The physical presence nexus standard is becoming a thing of the past as state governments try to shift the tax burden from in-state to out-of-state taxpayers. If a state has jurisdiction to tax either the business entity or the subject matter, then a taxpayer has nexus in a state with or without physical presence. The nexus determination may vary by the type of state tax (income, sales, gross receipts, etc.) or specific state rules.
The nexus requirements must satisfy the Due Process (minimum connection with taxing state) and Commerce Clause (regulation of interstate commerce) of the United States Constitution. In the case, Complete Auto, substantial nexus is defined as a United States Constitutional requirement that is subject to interpretation by respective state tax authorities and further established a four-prong test for constitutionality under the Commerce Clause: fair apportionment, substantial nexus, nondiscrimination and fairly related to services received in the state. Public Law 86-272 is specific to income tax and sales of tangible personal property, yet prohibits a state from imposing a net income tax if the out-of-state taxpayer’s only business activity in the state is solicitation of orders. More specific to sales and use tax, the case law to define nexus begins with National Bellas Hess and Quill Corp. For these two cases, physical presence was required before a remote vendor could be required to remit sales or use tax.
Recently, states have established factor presence or “bright-line” and economic nexus rules, and the Multistate Tax Commission has recommended a model factor presence nexus standard since 2002. A factor presence standard means if a taxpayer has a certain amount of property, payroll or sales in a state, then the taxpayer automatically has nexus in the state. For example, substantial presence (triggering nexus) may be established with $50,000 property or payroll, or $500,000 of sales. Economic nexus is a more complicated concept and subject to broad interpretation by tax authorities. Economic nexus may be described as generating a benefit from a state without an in-state physical presence. With the case, Geoffrey, South Carolina established a model for economic nexus and taxing income from intangible activities in a state. The states taxing approach of remote businesses with economic or factor presence nexus will continue to develop as the digital economy grows.
Agency and affiliate nexus with regard to income tax was affirmed in 2015 by California in the Harley Davidson case. The state has the authority to tax an out-of-state entity only on the basis that the entity has a relationship with another entity which is subject to tax in the particular state. Similarly, click-through nexus for sales and use purchases establishes a filing requirement under certain circumstances.

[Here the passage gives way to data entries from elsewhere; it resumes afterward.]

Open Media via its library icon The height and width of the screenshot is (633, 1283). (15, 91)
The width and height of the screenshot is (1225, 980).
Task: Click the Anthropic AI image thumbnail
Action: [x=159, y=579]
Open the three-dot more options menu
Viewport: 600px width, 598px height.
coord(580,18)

For example, a vendor may be required to collect and remit sales tax if the retailer has a contract with a person located in the state under which the person refers potential customers to the retailer by a link on the person’s internet website and the vendor has more than $10,000 of sales for the previous four quarters.
The physical presence requirement as established in National Bellas Hess and Quill Corp. has been challenged in new cases during the past two years. Direct Marketing Association (DMA) v. Brohl upheld that Colorado’s use tax notice and reporting requirements were constitutional. As a result, Judge Kennedy wrote a concurring opinion in DMA suggesting that the U.S. Supreme Court should reconsider the Court’s holding in Quill. Emphasis being that 1992 mail-order sales totaled $180 billion and as of 2008, e-commerce sales alone totaled $3.16 trillion. In 2016, Alabama and South Dakota enacted factor presence and economic nexus rules for sales tax, and Tennessee has a similar rule for out-of-state retailers effective in 2017. In November 2016, the Ohio Supreme Court upheld the constitutionality of the Ohio Commercial Activity Tax factor presence nexus standard for gross receipts. The Court concluded that physical presence is not required because Quill does not apply to business privilege taxes, and the factor presence standard complies with Complete Auto’s substantial nexus requirement. For three consolidated taxpayers, physical presence was deemed not required in Ohio simply because the Quill case was a use tax issue and not a business privilege or gross receipts tax determination.
Based on the Ohio business privilege cases, laws enacted for factor presence standards for sales tax, and growth of the e-commerce market, the physical presence requirement is quickly fading. The physical presence requirement for income tax has been minimalized in most states. The sales tax rules and other indirect taxes that previously required physical presence in the past are changing to target out-of-state taxpayers.